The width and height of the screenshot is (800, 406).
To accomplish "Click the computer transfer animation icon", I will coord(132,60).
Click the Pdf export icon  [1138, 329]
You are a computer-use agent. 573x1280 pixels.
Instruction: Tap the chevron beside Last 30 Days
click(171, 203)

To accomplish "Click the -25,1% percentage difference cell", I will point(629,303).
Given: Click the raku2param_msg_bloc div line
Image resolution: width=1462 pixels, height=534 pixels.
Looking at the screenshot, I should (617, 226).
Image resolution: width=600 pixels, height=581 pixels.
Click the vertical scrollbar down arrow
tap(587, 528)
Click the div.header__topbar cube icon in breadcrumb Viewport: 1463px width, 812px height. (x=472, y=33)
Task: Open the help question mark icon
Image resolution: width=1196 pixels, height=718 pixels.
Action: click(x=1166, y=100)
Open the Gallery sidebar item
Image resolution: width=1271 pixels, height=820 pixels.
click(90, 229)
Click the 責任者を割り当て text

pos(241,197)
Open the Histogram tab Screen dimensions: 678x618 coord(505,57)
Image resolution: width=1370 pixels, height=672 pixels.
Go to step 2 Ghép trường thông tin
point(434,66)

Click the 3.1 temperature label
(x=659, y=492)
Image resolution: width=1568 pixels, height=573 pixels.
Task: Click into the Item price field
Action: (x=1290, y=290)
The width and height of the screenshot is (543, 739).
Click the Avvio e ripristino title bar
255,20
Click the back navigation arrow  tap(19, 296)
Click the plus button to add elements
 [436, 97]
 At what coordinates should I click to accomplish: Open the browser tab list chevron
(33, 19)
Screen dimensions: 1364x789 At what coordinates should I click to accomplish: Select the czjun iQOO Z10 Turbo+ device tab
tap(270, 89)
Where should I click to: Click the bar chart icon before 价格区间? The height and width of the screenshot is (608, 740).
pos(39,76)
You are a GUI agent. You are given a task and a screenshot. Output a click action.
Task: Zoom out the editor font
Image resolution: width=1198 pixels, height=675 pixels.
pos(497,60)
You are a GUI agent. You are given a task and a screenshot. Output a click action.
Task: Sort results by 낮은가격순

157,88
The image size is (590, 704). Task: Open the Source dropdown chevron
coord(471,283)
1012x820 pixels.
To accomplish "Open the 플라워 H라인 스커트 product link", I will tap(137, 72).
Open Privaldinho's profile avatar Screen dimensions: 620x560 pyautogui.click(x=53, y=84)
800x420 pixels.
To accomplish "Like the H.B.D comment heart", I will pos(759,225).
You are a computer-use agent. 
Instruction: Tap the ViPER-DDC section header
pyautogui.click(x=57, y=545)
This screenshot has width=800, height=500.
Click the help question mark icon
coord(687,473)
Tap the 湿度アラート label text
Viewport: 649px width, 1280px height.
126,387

################

Your answer should be all lines from the data that contain "will".

Written answer
To accomplish "Click the computer transfer animation icon", I will coord(132,60).
To accomplish "Click the -25,1% percentage difference cell", I will point(629,303).
To accomplish "Open the 플라워 H라인 스커트 product link", I will tap(137, 72).
To accomplish "Like the H.B.D comment heart", I will pos(759,225).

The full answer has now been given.